Install Splunk on ubuntu system

Splunk is a powerful software platform for searching, monitoring, and analyzing machine-generated big data with real-time data capture, indexing, correlation, visualization, and alerting functionalities.

Key Features of Splunk:

1. Data Collection: Splunk can ingest data from multiple sources like applications, servers, network devices, IoT devices, and more.

2. Search and Analysis: It enables users to search and analyze machine-generated data from logs, metrics, and other sources using its proprietary Search Processing Language (SPL).
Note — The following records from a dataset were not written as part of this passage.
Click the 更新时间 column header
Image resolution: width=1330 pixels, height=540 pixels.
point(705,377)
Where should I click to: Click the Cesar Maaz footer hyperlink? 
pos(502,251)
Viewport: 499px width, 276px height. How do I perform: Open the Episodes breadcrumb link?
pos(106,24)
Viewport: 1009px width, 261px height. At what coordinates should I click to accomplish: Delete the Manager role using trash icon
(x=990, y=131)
3. Visualization: Provides dashboards, graphs, and reports for data insights.

4. Alerting: Users can set up alerts based on predefined thresholds or criteria.
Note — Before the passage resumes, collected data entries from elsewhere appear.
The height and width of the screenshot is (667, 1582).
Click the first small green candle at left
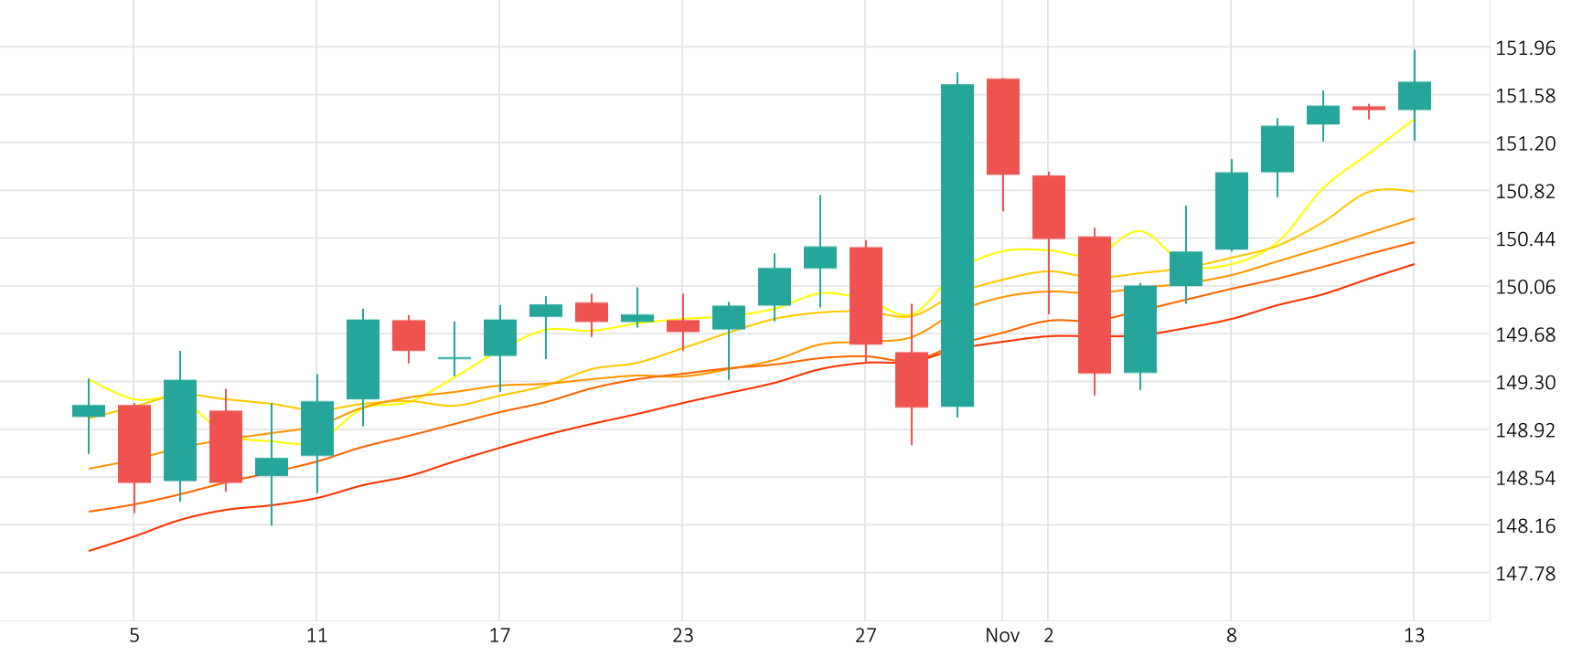pyautogui.click(x=89, y=410)
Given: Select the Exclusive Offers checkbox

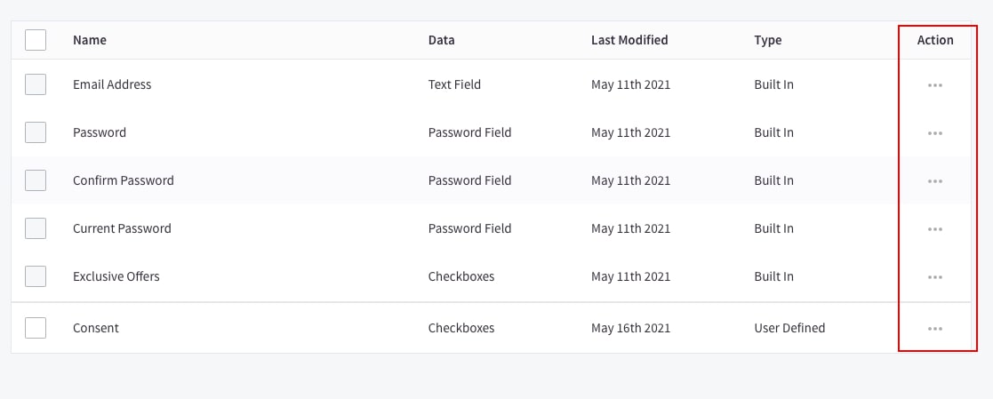Looking at the screenshot, I should click(36, 276).
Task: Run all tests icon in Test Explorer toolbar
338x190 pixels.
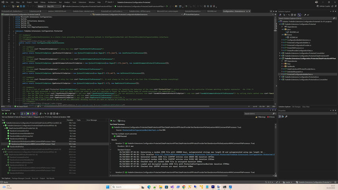Action: coord(3,113)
5. Real-Time Monitoring: Splunk allows you to monitor systems and applications in real time.

6. Machine Learning: Integrates machine learning for advanced data analysis and predictive insights.

7. Correlation: Helps correlate different data sources for a comprehensive view of events and logs.

Prerequisites

• Ubuntu 24.04 LTS with minimum 2GB RAM and 1 CPU.

• SSH access with sudo privileges

• Firewall Port: 8000

Download and Install Splunk on Ubuntu

Let's start the hands-on lab to install Splunk on Ubuntu 24.04 LTS. Here we are installing and configuring Splunk Enterprise version 9.2.2. To download the latest version, visit the official Splunk website.

After installation is complete, open the terminal and run the highlighted command.

wget -O splunk-9.3.0-51ccf43db5bd-linux-2.6-amd64.deb "https://download.splunk.com/products/splunk/releases/9.3.0/linux/splunk-9.3.0-51ccf43db5bd-linux-2.6-amd64.deb"

Install Splunk Enterprise using dpkg command.

sudo dpkg -i splunk-9.3.0-51ccf43db5bd-linux-2.6-amd64.deb

Enable Splunk to start automatically when the system boots by running the following command.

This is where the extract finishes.